I have a feeling this is going to be a long blog post. But hey, sometimes I have a lot to say. Occasionally, it’s even interesting. If you like older Kenwoods or just playing around with different rigs, then this will be for you. It’s not really a product review, just some general observations.
Over the weekend I hooked up a nice, old Kenwood TS-450SAT. This is one of the radios I got from Mark Quebe N9EKG over the summer. Some readers of this blog will remember my previous post on this adventure. Sure was glad to have Dad and my sidekick Nick N9SJA there for the long day of work. Initially, I’d hooked the radio up just to try it out and didn’t have spectacular results. I could hardly make it work at all. With disappointment I’d packed it away for another day. Having nothing better to do, I hooked it all back up again. I think the cabin fever is setting in. What I found out is that it seems to receive quite well, but has very little AF output. This is likely something easily fixed. Even better, it was now showing full power output into the dummy load. I don’t remember it working at all last time so maybe it’s had some group therapy sessions in the shack with the other gear I’ve banished to the shelves. Either that or reading the operator’s manual has paid off. I don’t know which?
I attached an MC-60 mic and hooked it up to the hexbeam for some real testing. This proved to be successful as I made several contacts on 17m, including DX. For a smaller radio it has a good, solid feel to it. Kenwood built some quality into these back in the day. In spite or converting to a Flex-5000A as my main shack radio, I still love to spin the dial and push buttons. But what to do about rig control? I’ve gotten used to having all my gear interfaced to the computer with the Flex. I had to keep reminding myself to manually input band, freq, mode, etc into the HRD logbook. Then I remembered this USB rig interface kit I built years ago for an original Icom IC-756. It was designed by N0XAS HamGadgets. Sadly, it’s no longer produced, but it worked quite well on the 756 and also a Yaesu Ft-736R. After I dug it out I found that it even had the correct 6-pin DIN plug on it for the TS-450, and it was wired correctly! When you’re hot, you’re hot. After a little bit if research I found that Kenwood used inverted TTL for their serial rig control. I can’t even guess why they would do that other than to be different. This normally requires buying their interface box or a homebrew lashup with opto-isolators and such to deal with the inverted logic. Fortunately, the rig interface had a utility program on the software disk called MProg. It allows you to change the settings and configuration for the FTDI chip and then flash them to it. It worked quite well and I’m pleased to report that the radio is now communicating happily with the HRD suite.

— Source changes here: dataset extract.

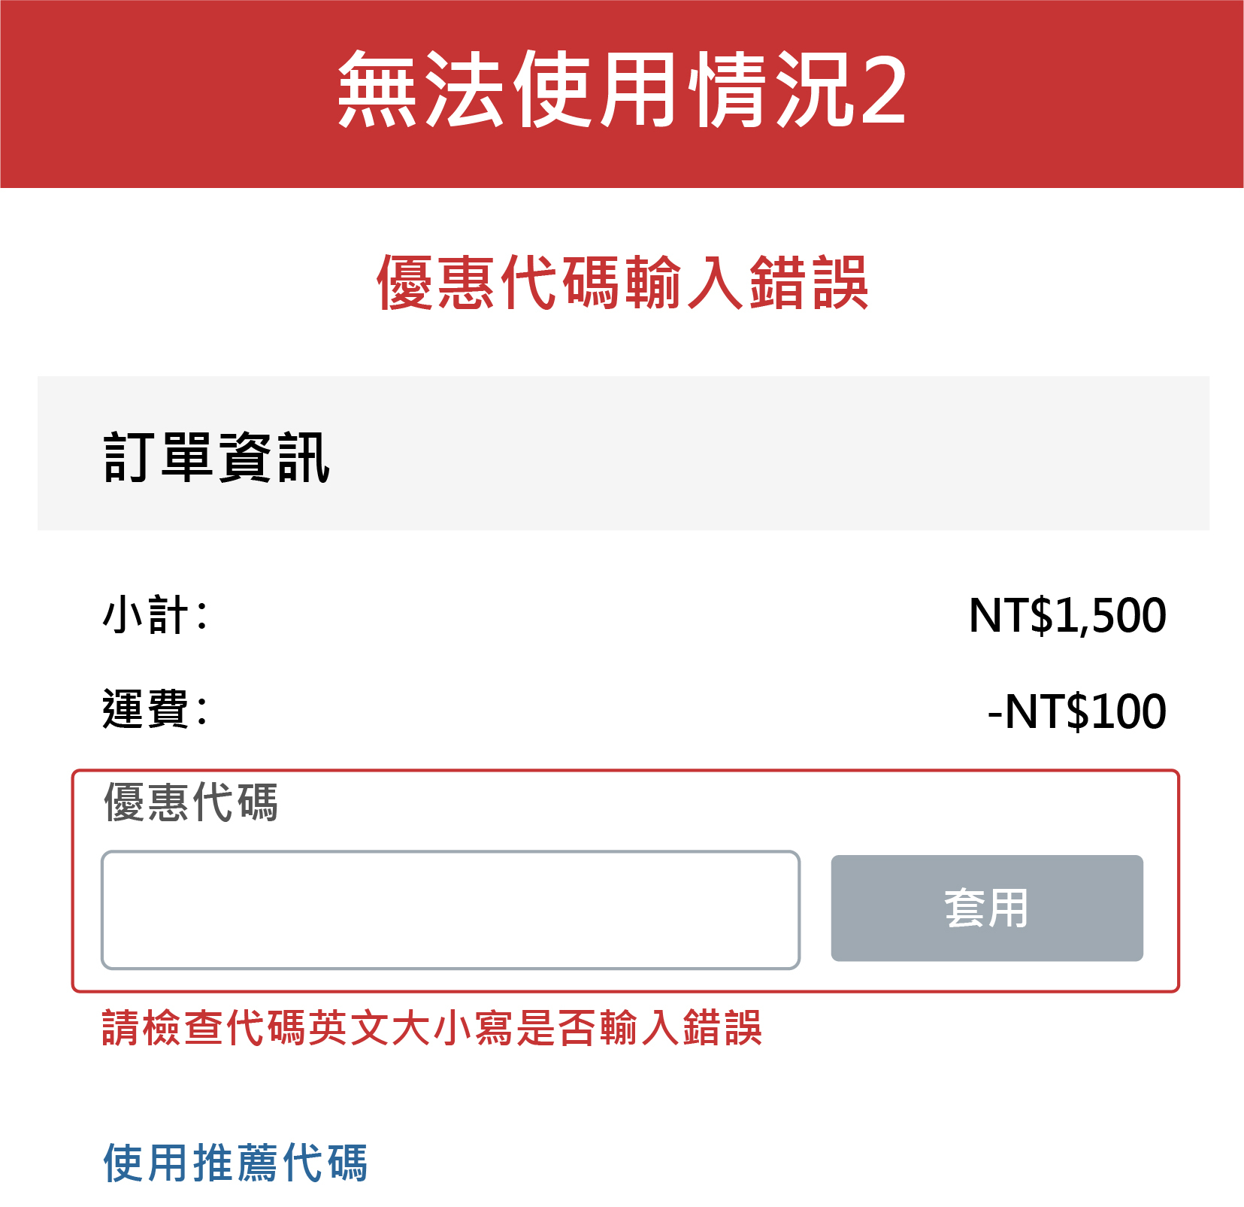Click the -NT$100 shipping amount
1244x1207 pixels.
[x=1076, y=711]
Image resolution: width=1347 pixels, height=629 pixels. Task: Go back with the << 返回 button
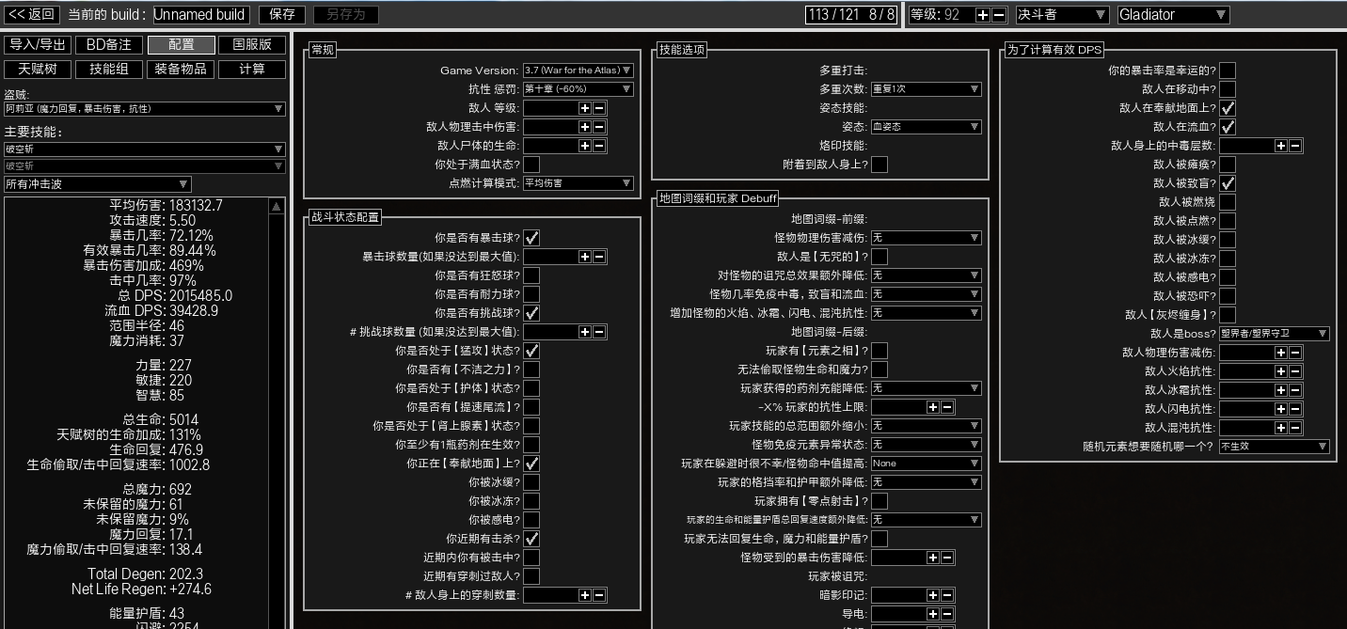pyautogui.click(x=32, y=15)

Other than having to run the AF gain all the way up I’m pretty pleased with this radio’s performance. The antenna tuner seems to be jammed up so I don’t use it. Maybe when I dig into the low audio issue I can check out the tuner, too. As I’ve researched it on the web there are very few known issues requiring mods. That says a lot about the radio’s design. It’s not fair to compare it with the Flex but it does perform solid. I could improve it a little by adding better filters and maybe a Heil mic. International Radio has an excellent assortment of them available. Unfortunately, I could spend more than the radio’s worth on filters! It’s still going to be an early ’90s compact HF transceiver, though. I don’t want to try and make it more than what it is. I think I’ll just enjoy it for now…and then on the the next project!